Weißstörche, die auf Mülldeponien Nahrung suchen, profitieren zwar von einer ganzjährig verfügbaren, energiearmen Futterquelle. Vorläufige Ergebnisse einer internationalen Studie deuten jedoch auf gesundheitliche Nachteile hin – darunter erhöhten oxidativen Stress und früh auftretende DNA-Schäden.
Die zunehmende Abfallproduktion schafft neue Nahrungsquellen für Wildtiere. Während Weißstörche in Westeuropa schon seit den 1980er Jahren auf Deponien fressen, ist dieses Verhalten in Osteuropa erst seit etwa zehn Jahren stärker verbreitet. Ein internationales Team aus Österreich, Deutschland und Polen untersucht eine polnische Population, die traditionell nach Afrika zieht.

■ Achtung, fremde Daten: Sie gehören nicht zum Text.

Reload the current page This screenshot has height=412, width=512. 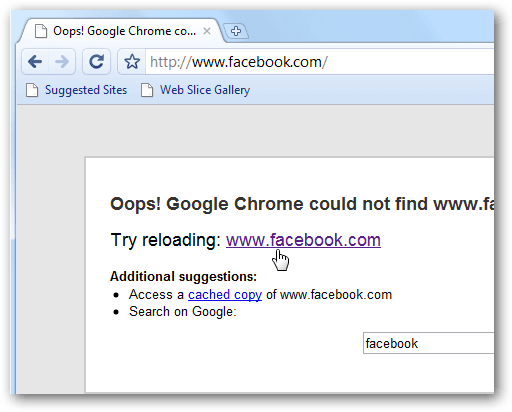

Störche auf Deponien nehmen neben Essensresten, Insekten und Kleinsäugern auch Plastik, Drähte, Glas und Schwermetalle auf. Die zuverlässige Nahrungsquelle ermöglicht es ihnen, weniger Zeit mit der Futtersuche zu verbringen und mehr Energie in die Brutaufzucht zu investieren – besonders in der Mitte der Brutsaison, wenn der Bedarf der Nestlinge hoch ist.
Vorläufige Ergebnisse zeigen, dass Deponie-Störche eine höhere Körpermasse und größere Energiereserven aufweisen als Tiere, die natürliche Beute jagen. Gleichzeitig treten jedoch Anzeichen von DNA-Schäden bereits im Alter von etwa einer Woche auf – deutlich früher als erwartet.
„Wir haben DNA-Schäden erst am Ende der Nestlingszeit erwartet. Stattdessen zeigen sich Unterschiede schon in sehr frühem Alter“, sagte Anustup Bandyopadhyay, Doktorand an der Veterinärmedizinischen Universität Wien.
Die Forscher analysieren Hormone, oxidativen Stress und mitochondriale Funktion, um die physiologischen Auswirkungen unterschiedlicher Ernährungsstrategien zu erfassen. Zudem wird der Einfluss auf Wanderungsverhalten untersucht. In anderen Populationen, etwa auf der Iberischen Halbinsel, haben Deponien bereits zu einer Verringerung oder Aufgabe des Zugverhaltens geführt.
Die Studie, die auf der Konferenz der Society for Experimental Biology in Florenz vorgestellt wurde, beleuchtet den Trade-off zwischen kurzfristigen Vorteilen und möglichen langfristigen Risiken für Gesundheit und Fitness der Vögel durch menschliche Verstädterung.